→ DATA FOR THIS TASK

== == ==

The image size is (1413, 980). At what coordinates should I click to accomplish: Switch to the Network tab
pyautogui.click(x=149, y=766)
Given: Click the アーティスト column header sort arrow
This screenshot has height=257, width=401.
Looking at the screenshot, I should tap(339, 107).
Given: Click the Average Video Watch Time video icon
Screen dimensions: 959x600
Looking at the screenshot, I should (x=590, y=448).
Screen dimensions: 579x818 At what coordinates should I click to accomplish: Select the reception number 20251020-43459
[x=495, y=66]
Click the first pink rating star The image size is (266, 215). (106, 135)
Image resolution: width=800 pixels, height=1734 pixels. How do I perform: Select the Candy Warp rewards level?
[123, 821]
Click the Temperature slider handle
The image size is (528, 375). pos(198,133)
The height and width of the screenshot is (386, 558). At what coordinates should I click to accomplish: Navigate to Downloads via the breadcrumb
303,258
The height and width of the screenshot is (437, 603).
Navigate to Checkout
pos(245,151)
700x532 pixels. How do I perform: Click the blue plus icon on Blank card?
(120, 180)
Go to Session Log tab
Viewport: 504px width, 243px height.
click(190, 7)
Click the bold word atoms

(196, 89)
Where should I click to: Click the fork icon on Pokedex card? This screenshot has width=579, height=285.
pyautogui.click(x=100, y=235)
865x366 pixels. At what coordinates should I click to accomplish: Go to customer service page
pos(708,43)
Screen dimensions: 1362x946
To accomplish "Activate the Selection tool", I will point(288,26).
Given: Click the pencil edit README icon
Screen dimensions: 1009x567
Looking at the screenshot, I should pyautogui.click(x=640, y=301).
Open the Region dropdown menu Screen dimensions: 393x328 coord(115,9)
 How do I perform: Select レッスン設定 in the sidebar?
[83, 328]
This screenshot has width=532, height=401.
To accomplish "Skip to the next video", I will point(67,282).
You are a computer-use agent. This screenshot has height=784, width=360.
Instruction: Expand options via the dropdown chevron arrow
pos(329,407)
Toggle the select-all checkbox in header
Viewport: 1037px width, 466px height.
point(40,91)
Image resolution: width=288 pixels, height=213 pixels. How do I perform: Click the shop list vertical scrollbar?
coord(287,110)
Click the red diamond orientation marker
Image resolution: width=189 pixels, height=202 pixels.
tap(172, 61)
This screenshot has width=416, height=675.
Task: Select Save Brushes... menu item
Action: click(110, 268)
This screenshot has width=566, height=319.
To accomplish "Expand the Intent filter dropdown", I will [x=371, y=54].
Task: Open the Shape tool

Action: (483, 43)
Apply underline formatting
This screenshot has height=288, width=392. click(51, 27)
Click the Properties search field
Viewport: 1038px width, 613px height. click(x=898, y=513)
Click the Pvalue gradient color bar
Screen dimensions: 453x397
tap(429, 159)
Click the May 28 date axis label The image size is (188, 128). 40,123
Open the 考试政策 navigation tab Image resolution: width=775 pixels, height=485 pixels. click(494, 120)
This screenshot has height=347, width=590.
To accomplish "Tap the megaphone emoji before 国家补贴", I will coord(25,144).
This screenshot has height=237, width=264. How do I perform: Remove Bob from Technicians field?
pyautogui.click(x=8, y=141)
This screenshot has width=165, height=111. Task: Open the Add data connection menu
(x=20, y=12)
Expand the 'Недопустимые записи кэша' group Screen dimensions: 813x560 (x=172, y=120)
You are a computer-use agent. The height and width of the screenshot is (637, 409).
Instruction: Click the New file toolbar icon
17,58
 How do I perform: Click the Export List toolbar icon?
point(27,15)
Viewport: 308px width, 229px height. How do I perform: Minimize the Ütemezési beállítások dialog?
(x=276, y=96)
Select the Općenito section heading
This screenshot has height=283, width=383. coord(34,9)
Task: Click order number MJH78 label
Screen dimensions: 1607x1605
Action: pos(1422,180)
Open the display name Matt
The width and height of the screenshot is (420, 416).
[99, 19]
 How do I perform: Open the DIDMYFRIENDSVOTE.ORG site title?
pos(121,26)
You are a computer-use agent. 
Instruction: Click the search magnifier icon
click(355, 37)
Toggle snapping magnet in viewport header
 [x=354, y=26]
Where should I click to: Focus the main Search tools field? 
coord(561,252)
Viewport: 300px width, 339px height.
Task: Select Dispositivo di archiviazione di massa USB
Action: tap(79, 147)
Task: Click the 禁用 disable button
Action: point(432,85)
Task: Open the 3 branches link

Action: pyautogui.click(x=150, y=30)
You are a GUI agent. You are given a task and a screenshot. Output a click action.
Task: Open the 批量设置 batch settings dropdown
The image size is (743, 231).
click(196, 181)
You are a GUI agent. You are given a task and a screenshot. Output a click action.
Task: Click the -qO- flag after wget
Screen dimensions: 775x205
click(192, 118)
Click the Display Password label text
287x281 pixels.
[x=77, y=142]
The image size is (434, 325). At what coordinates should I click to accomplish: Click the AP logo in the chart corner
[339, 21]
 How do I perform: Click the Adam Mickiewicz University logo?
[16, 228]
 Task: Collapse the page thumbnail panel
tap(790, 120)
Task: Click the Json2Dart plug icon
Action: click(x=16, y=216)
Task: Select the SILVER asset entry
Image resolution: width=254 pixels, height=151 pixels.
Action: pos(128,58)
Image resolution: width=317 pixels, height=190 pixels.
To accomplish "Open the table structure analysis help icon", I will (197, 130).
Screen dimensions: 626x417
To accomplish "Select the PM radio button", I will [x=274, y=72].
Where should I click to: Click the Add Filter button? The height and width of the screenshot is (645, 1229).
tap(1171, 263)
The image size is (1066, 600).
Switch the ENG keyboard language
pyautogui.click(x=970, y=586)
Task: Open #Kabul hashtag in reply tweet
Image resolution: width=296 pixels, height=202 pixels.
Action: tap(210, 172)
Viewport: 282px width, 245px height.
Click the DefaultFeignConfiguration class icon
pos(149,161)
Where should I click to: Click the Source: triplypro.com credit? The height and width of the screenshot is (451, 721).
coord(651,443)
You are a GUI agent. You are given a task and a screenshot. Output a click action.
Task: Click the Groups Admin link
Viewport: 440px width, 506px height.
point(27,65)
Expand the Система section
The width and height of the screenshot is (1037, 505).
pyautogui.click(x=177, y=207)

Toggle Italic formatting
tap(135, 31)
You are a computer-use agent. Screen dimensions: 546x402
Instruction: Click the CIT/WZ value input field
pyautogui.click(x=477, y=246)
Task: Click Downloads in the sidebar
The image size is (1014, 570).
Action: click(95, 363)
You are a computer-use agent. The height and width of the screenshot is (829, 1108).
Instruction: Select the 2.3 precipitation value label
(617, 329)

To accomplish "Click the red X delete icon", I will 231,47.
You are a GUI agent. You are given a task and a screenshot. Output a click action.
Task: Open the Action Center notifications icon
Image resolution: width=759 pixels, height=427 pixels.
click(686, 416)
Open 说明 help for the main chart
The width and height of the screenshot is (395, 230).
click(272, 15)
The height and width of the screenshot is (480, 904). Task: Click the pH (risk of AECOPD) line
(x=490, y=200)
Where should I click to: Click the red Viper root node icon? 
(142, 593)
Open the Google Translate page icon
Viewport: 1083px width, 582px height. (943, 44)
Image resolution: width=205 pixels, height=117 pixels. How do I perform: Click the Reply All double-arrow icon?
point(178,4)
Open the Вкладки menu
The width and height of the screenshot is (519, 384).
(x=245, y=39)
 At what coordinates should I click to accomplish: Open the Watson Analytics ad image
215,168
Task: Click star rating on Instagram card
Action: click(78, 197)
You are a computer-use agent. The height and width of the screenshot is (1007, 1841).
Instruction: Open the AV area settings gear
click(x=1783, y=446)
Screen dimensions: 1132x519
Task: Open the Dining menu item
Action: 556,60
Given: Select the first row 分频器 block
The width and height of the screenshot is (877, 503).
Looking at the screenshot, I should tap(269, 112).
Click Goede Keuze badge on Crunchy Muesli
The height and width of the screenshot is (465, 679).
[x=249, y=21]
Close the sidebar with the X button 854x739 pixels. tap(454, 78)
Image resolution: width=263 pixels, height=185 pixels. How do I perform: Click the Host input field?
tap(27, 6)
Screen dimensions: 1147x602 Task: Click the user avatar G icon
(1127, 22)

== == ==

→ GOAL
Copy out the lines from the start of the records through the line containing "Click the first", including both ends.

→ ANSWER TO THE EXERCISE
The image size is (1413, 980). At what coordinates should I click to accomplish: Switch to the Network tab
pyautogui.click(x=149, y=766)
Given: Click the アーティスト column header sort arrow
This screenshot has height=257, width=401.
Looking at the screenshot, I should tap(339, 107).
Given: Click the Average Video Watch Time video icon
Screen dimensions: 959x600
Looking at the screenshot, I should (x=590, y=448).
Screen dimensions: 579x818 At what coordinates should I click to accomplish: Select the reception number 20251020-43459
[x=495, y=66]
Click the first pink rating star The image size is (266, 215). (106, 135)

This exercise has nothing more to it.